With the obesity problems in America, I’d say that thinking that thin is ideal body is not a bad thing. Most people do try on clothes before buying them…so I’d say that mannequins aren’t really being deceptive. They try to show the clothes in their best light, which is line and form. I’ve had friends who were live models in store windows, which is a better idea, but MUCH more expensive than putting a size 6 outfit on a size 0 model (which is what is going on.)

Niki at For Journey's Sake February 21, 2013

I played with Barbies as a little girl and don’t remember having any difficulties. We bought Barbies for our girls, but have gotten rid of them in the last year or so. Our oldest is too old to play with them and never really liked them, but our oldest daughter liked them. We began praying about getting rid of them and I began using them to teach my daughter about modesty, etc. With much prayer and a gentle nudge, she chose to get rid of them at the age of 6. We have filled that gap with Vision Forum’s 18″ dolls and others like that. She loves playing with them!

Since there is too much emphasis placed on looks in our culture today, it is good to find toys that encourage the values we are trying to teach our children. That goes for movies, TV, and books, etc.
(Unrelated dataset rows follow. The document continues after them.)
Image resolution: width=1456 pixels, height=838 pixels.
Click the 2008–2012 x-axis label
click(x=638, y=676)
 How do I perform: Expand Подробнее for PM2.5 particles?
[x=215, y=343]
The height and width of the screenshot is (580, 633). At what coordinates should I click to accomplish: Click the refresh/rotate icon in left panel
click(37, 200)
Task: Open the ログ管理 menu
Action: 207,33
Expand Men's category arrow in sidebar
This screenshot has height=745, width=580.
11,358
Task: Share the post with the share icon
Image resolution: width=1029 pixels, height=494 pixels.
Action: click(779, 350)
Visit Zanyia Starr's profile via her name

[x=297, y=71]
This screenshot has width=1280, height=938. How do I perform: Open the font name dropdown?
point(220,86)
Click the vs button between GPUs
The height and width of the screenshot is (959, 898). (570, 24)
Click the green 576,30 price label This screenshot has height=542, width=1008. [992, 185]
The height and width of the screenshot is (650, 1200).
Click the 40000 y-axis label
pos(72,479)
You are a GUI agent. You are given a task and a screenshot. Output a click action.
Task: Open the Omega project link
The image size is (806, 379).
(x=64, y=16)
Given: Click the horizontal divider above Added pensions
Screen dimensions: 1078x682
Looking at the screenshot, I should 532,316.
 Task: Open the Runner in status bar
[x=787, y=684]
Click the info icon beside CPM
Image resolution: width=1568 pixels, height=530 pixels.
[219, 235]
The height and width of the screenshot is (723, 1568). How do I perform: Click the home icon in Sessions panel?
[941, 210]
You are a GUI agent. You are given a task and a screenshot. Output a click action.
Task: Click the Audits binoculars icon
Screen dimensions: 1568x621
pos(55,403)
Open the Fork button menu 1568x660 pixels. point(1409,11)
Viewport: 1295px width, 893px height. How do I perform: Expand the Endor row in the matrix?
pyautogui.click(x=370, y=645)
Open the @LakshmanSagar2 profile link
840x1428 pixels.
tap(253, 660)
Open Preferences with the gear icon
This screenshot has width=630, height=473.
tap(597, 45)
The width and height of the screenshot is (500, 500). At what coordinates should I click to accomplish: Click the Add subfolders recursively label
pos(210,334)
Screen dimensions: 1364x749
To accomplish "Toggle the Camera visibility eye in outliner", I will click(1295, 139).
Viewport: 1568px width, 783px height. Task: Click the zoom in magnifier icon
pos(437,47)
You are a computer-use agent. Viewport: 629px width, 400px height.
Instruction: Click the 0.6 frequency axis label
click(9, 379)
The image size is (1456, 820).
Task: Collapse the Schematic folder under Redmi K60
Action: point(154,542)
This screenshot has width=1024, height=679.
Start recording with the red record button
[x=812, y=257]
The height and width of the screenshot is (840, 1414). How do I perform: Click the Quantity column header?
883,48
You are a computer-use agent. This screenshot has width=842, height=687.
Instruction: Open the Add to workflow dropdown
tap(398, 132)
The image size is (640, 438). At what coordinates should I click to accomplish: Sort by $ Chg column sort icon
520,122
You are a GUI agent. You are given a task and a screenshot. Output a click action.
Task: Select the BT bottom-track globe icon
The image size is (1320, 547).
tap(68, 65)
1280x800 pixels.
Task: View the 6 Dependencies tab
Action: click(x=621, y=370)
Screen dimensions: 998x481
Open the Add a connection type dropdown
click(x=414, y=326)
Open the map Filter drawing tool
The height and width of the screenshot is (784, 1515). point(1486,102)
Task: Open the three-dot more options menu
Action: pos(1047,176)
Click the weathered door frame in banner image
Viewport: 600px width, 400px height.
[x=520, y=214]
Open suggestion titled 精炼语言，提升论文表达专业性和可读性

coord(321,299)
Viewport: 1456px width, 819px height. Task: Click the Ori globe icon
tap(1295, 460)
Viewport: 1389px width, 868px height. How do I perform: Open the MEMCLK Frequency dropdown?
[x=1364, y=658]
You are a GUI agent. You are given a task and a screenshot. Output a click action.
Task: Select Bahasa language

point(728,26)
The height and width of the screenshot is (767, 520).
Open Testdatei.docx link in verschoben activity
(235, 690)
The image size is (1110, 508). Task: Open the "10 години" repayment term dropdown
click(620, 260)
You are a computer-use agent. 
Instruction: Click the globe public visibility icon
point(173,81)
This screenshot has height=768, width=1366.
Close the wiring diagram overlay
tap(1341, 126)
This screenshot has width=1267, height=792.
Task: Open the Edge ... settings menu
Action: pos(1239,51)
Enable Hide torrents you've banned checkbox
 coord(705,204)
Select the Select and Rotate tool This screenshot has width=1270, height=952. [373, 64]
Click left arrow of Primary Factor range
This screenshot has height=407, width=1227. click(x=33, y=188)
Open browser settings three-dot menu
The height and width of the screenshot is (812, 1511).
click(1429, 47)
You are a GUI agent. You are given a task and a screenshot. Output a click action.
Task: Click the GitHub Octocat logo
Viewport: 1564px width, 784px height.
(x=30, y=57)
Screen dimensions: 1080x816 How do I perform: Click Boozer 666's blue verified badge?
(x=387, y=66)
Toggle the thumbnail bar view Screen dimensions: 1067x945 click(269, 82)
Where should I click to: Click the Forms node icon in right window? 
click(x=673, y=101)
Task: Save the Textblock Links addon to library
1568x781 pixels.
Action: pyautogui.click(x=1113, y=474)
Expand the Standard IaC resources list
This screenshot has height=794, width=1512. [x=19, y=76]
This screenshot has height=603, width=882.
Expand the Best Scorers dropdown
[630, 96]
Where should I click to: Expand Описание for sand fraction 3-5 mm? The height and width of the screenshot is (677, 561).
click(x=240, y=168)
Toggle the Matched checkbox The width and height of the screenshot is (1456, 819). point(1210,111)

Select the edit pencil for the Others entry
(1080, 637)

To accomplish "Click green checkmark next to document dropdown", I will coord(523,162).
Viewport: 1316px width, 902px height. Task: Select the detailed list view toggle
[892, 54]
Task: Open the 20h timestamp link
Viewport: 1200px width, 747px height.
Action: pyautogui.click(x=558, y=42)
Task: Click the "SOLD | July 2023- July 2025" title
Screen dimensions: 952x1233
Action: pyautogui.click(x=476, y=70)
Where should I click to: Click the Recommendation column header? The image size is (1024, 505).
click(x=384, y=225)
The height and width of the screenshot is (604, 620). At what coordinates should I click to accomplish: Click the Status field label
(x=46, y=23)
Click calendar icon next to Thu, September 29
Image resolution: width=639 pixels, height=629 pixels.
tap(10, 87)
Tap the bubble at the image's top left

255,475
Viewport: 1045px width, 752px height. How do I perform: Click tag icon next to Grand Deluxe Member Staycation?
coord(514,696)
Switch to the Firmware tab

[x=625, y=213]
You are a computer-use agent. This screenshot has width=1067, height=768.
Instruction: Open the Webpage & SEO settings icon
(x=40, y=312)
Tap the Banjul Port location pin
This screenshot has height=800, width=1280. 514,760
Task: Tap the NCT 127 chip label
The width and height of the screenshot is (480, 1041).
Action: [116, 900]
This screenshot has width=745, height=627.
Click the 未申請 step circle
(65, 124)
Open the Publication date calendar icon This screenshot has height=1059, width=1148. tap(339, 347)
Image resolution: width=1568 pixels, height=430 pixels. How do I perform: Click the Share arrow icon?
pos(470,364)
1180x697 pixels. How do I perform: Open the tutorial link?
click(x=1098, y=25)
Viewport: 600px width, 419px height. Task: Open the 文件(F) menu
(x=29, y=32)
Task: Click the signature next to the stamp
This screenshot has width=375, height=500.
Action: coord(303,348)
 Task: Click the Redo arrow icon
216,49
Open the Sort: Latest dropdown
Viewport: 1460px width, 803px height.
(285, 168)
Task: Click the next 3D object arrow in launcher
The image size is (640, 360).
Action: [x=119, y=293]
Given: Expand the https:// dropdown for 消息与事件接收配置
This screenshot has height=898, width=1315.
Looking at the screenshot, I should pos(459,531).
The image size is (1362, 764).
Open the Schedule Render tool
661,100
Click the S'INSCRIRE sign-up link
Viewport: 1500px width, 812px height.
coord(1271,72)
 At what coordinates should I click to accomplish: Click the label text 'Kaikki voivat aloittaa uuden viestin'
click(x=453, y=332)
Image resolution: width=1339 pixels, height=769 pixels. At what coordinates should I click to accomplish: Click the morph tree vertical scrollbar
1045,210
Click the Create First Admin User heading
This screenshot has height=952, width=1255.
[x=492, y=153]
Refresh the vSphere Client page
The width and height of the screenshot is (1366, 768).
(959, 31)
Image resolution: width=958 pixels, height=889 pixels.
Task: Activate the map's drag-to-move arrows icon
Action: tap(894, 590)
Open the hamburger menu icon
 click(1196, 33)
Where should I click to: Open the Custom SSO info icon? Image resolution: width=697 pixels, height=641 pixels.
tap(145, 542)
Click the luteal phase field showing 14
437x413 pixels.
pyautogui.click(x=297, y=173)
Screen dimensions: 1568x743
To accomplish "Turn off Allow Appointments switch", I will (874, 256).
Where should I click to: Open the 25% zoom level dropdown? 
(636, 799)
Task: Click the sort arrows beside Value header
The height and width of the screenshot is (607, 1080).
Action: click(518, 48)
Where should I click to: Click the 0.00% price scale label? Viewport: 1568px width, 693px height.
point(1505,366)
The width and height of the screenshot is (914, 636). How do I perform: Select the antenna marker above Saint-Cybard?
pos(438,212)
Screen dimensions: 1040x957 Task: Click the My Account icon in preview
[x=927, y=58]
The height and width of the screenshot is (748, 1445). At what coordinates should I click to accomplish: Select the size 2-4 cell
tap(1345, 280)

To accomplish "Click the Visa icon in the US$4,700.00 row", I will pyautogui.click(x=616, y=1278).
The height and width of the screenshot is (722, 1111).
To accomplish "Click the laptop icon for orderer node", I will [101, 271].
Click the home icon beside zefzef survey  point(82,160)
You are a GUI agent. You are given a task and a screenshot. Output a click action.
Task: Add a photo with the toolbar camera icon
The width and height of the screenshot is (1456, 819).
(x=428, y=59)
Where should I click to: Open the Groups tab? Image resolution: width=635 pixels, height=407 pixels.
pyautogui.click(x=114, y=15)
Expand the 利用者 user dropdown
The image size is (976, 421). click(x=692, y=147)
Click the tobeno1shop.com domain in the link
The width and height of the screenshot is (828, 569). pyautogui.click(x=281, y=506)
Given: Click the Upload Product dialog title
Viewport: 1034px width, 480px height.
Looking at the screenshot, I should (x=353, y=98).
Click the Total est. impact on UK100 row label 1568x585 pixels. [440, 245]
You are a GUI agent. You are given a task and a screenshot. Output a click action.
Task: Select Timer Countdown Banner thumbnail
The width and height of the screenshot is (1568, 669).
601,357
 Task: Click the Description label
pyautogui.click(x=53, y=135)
Very well-written post. Thanks, Jacqueline!

breanna February 18, 2014

I agree that barbies are harmful to young girls. I had a beautiful mother and played with over 20 dolls into my teens. I was always very thin naturally as a child, when I hit puberty my body filled out and I felt fat, even though I wasn’t. I developed eating disorders that lasted from age 17- 23. God helped me change my perception of what makes a woman beautiful. Barbies become a standard in a child’s mind, when a child dresses and feels a toy body it leaves an impression, then all the ads, movies, magazines and such just re-afirm to young girls what beauty looks like. This happend to me anyway.